1. Erstellen Sie mithilfe der grafischen Benutzeroberfläche ein DFD, indem Sie diverse Elemente mittels Drag-and-Drop anordnen – wie eine Datenbank, einen Host oder einen mobilen Client. Mithilfe von Pfeilen können Sie den Datenfluss darstellen.
    
2. Ziehen Sie eine Linie um die Objekte, um Grenzen einzuzeichnen. Beispiele für Grenzen sind der Gerätebereich des Internet of Thins (IoT), die Vertrauensgrenze von Azure und der Bereich der entfernten Nutzer.
    
3. Passen Sie die Objekte individuell an, damit sie Ihre Umgebung widerspiegeln. So können Sie einen Datenspeicher mit der speziellen SQL-Version kennzeichnen, die Sie verwenden.

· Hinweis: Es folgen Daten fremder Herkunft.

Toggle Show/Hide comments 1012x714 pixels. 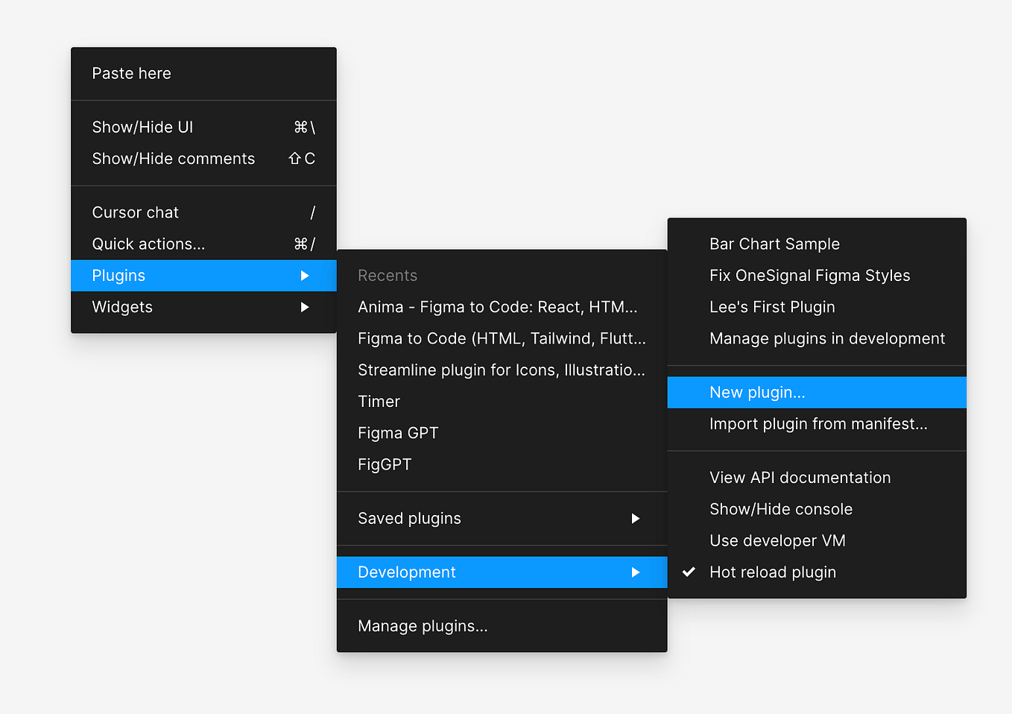tap(173, 158)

Wenn Sie fertig sind, können Sie einen Report mit einer ersten Liste an Bedrohungen und möglichen Abhilfemaßnahmen erstellen, bei dem das Tool die Objekte, Attribute und Grenzen berücksichtigt. Prüfen Sie anschließend die zugrunde gelegten Annahmen und passen Sie das Bedrohungsmodell noch besser an Ihr Umfeld und die konkreten Anwendungsfälle an.

Es gibt viele andere solide kommerzielle und kostenlose Tools für die Bedrohungsmodellierung, die auf bestimmte Betriebsmodelle zugeschnitten sind. So eignet sich ein Tool vielleicht gut für die Integration agiler Softwareentwicklung, während ein anderes herkömmliche IT-Systeme ausgezeichnet modelliert, da es Firewalls und Systeme für die Eindringungserkennung und deren Konfiguration darstellen kann. Einige dieser Tools sind in der Lage, anspruchsvolle Angriffsszenarien zu simulieren und werden auf einer berechtigungsbasierten, kollaborativen Web-Plattform gehostet, sodass Sie die Daten der Bedrohungsmodellierung mit anderen Mitarbeitern im Team leicht austauschen können.

Fazit

Die Bedrohungsmodellierung ist ein stringenter Prozess, um Ihr System zu analysieren, mögliche Angriffe zu identifizieren und sich dagegen zu wappnen. Ein gutes Bedrohungsmodell erfordert jedoch eine feine Abstufung. Sie sollten sicherstellen, dass Ihre eigene Modellierung die richtigen Daten erfasst, damit Sie alle wichtigen Aspekte wirklich berücksichtigen. Tools für die Bedrohungsmodellierung bieten eine Menge Möglichkeiten, den Rahmen hierfür zu schaffen. Greifen Sie bei Ihrer Bedrohungsmodellierung auf die vielen Ressourcen im Internet zurück, mit deren Hilfe Sie einen Prozess konzipieren und entwickeln können, der speziell auf Ihre Umgebung zugeschnitten ist.